Work instruction:
From the data that follows, set down exactly the lines from the one with "Expand the SQLite.cs node" through the one with "Click the 选择文件夹B（可选）button", counting both. Pictures stay out.

Raw data:
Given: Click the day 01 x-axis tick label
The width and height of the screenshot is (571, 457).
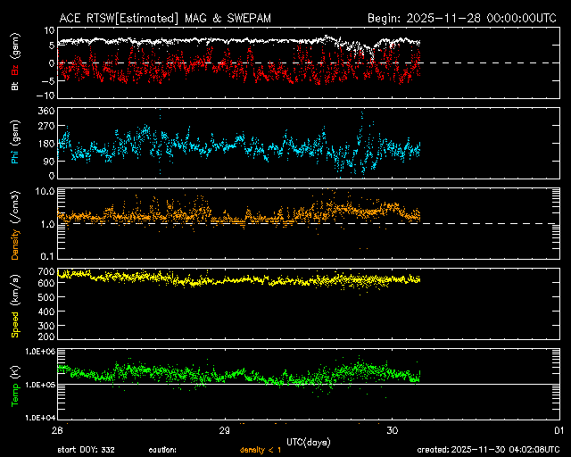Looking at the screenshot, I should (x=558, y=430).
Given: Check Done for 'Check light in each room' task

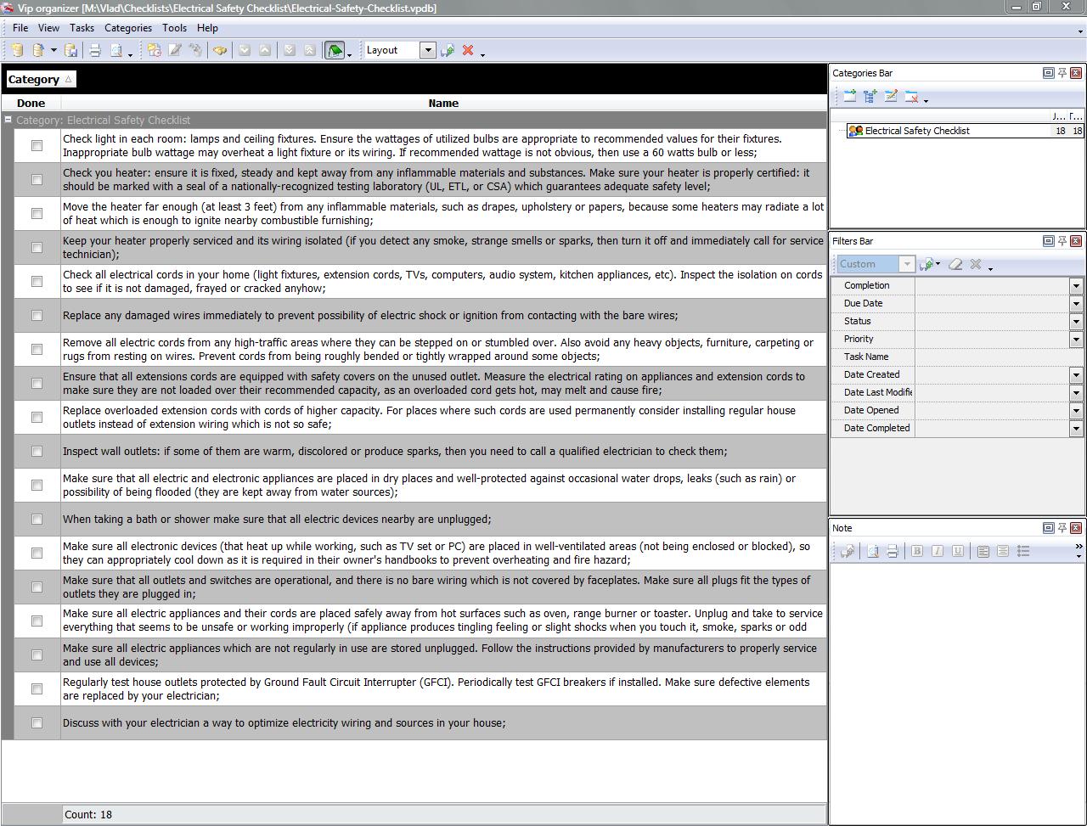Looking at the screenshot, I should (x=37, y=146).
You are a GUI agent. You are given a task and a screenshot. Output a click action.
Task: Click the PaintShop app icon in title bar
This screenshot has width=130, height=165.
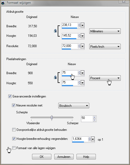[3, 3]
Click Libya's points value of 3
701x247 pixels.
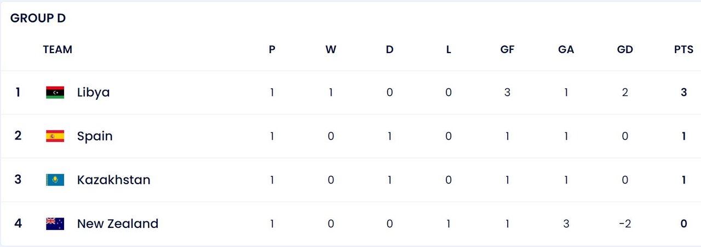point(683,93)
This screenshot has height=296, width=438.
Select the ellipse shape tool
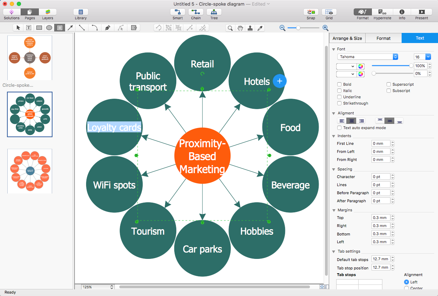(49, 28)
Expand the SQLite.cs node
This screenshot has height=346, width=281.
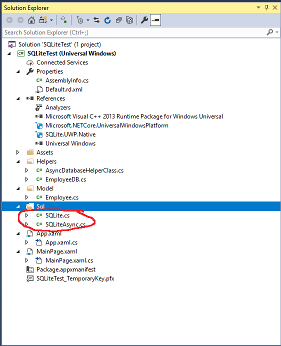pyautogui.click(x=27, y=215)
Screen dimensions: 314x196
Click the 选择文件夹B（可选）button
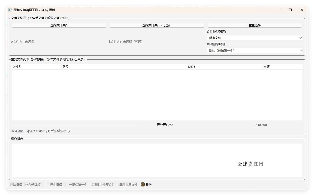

--

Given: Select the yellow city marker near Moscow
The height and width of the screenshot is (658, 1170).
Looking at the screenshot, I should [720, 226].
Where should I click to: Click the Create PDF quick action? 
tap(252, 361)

* * *

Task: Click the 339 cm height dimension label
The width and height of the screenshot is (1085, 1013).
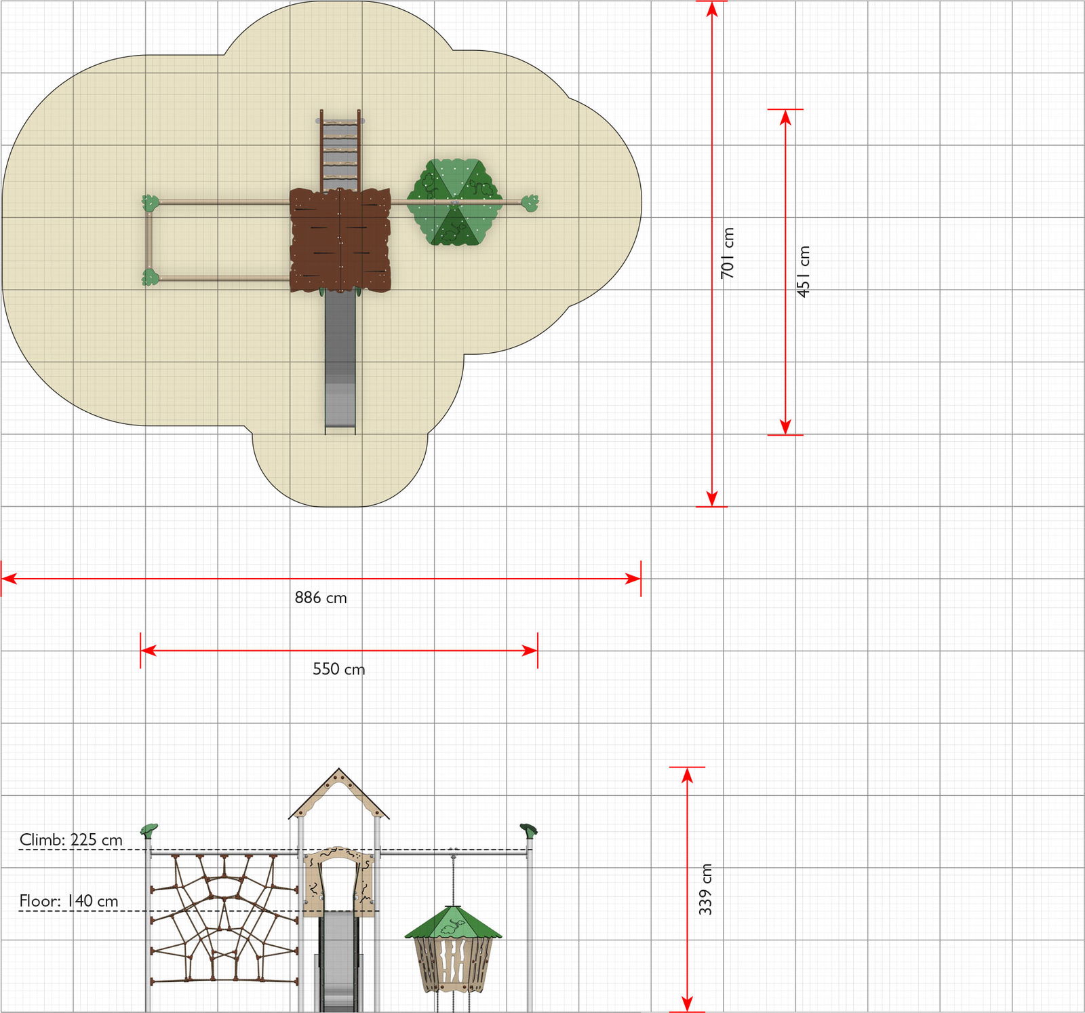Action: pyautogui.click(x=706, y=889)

Response:
Expand the SQLite.cs node
This screenshot has height=346, width=281.
pyautogui.click(x=27, y=215)
Screen dimensions: 314x196
Click the 选择文件夹B（可选）button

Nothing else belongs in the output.